----- Material to process

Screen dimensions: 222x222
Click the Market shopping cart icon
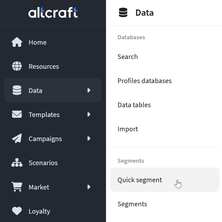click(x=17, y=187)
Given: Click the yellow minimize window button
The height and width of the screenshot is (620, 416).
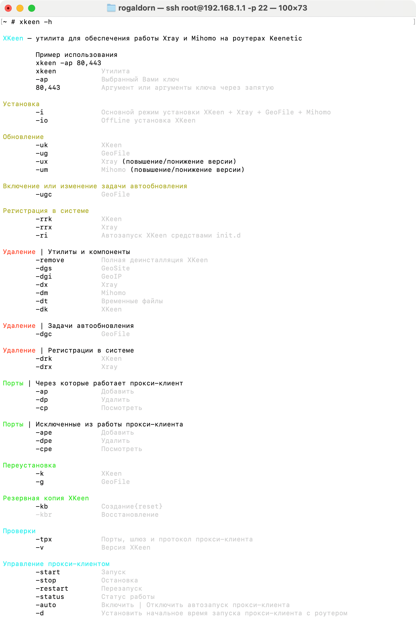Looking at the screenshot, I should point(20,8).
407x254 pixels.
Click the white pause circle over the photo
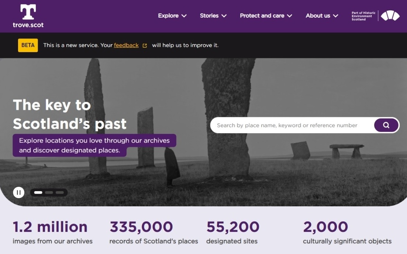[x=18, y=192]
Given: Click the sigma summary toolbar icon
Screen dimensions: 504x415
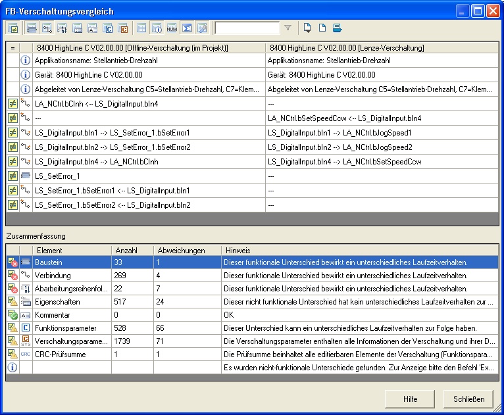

----------

Copy the rows exactly, starting with the line containing "Given: Click the yellow" and going on through the line containing "[x=18, y=192]". Leave the pictures out of your answer.

Given: Click the yellow minimize window button
The height and width of the screenshot is (620, 416).
Looking at the screenshot, I should point(20,8).
407x254 pixels.
Click the white pause circle over the photo
[x=18, y=192]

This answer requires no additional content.